- _PROBLEM TO WORK ON_: Write down each entry again, exactly as it reads.

- _Saved data entries_:
-------
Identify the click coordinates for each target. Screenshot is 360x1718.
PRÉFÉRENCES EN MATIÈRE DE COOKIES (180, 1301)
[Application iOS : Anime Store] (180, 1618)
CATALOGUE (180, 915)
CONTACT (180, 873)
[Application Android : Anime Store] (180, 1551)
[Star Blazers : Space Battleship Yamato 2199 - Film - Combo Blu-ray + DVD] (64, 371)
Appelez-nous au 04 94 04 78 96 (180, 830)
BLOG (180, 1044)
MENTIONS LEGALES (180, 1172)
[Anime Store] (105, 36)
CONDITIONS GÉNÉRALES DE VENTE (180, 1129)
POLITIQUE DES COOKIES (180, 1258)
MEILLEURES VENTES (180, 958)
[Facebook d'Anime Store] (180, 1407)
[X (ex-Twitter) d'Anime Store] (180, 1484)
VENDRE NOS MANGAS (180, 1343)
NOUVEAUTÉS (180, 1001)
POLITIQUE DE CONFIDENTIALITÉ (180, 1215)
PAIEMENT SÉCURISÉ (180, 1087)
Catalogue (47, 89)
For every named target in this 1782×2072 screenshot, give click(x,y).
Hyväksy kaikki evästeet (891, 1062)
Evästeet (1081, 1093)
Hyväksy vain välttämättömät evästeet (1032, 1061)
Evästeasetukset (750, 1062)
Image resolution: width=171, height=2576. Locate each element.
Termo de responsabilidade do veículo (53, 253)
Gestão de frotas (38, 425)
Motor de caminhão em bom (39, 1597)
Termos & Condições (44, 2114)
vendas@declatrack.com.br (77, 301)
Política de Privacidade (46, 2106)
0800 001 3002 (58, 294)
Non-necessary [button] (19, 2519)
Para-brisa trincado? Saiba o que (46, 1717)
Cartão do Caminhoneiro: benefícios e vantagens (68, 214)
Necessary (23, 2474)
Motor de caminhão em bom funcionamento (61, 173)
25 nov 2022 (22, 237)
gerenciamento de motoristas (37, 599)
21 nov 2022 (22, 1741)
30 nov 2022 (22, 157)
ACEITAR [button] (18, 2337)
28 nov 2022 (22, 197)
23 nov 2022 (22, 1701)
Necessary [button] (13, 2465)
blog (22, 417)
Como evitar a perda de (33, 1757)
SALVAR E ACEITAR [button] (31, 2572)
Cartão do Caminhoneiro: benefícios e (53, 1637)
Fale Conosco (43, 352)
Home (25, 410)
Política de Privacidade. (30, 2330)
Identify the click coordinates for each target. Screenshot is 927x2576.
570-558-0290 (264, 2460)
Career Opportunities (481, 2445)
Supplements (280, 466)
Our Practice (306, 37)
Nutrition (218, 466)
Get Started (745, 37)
-------
- _SOLUTION FOR THIS PROBLEM_:
Identify the click coordinates for each target. Screenshot is 360x1718.
PRÉFÉRENCES EN MATIÈRE DE COOKIES (180, 1301)
[Application iOS : Anime Store] (180, 1618)
CATALOGUE (180, 915)
CONTACT (180, 873)
[Application Android : Anime Store] (180, 1551)
[Star Blazers : Space Battleship Yamato 2199 - Film - Combo Blu-ray + DVD] (64, 371)
Appelez-nous au 04 94 04 78 96 (180, 830)
BLOG (180, 1044)
MENTIONS LEGALES (180, 1172)
[Anime Store] (105, 36)
CONDITIONS GÉNÉRALES DE VENTE (180, 1129)
POLITIQUE DES COOKIES (180, 1258)
MEILLEURES VENTES (180, 958)
[Facebook d'Anime Store] (180, 1407)
[X (ex-Twitter) d'Anime Store] (180, 1484)
VENDRE NOS MANGAS (180, 1343)
NOUVEAUTÉS (180, 1001)
POLITIQUE DE CONFIDENTIALITÉ (180, 1215)
PAIEMENT SÉCURISÉ (180, 1087)
Catalogue (47, 89)
For every named target in this 1782×2072 screenshot, give click(x,y).
Hyväksy kaikki evästeet (891, 1062)
Evästeet (1081, 1093)
Hyväksy vain välttämättömät evästeet (1032, 1061)
Evästeasetukset (750, 1062)
Image resolution: width=171, height=2576. Locate each element.
Termo de responsabilidade do veículo (53, 253)
Gestão de frotas (38, 425)
Motor de caminhão em bom (39, 1597)
Termos & Condições (44, 2114)
vendas@declatrack.com.br (77, 301)
Política de Privacidade (46, 2106)
0800 001 3002 (58, 294)
Non-necessary [button] (19, 2519)
Para-brisa trincado? Saiba o que (46, 1717)
Cartão do Caminhoneiro: benefícios e vantagens (68, 214)
Necessary (23, 2474)
Motor de caminhão em bom funcionamento (61, 173)
25 nov 2022 (22, 237)
gerenciamento de motoristas (37, 599)
21 nov 2022 (22, 1741)
30 nov 2022 (22, 157)
ACEITAR [button] (18, 2337)
28 nov 2022 (22, 197)
23 nov 2022 (22, 1701)
Necessary [button] (13, 2465)
blog (22, 417)
Como evitar a perda de (33, 1757)
SALVAR E ACEITAR [button] (31, 2572)
Cartão do Caminhoneiro: benefícios e (53, 1637)
Fale Conosco (43, 352)
Home (25, 410)
Política de Privacidade. (30, 2330)
Identify the click coordinates for each target. Screenshot is 927x2576.
570-558-0290 (264, 2460)
Career Opportunities (481, 2445)
Supplements (280, 466)
Our Practice (306, 37)
Nutrition (218, 466)
Get Started (745, 37)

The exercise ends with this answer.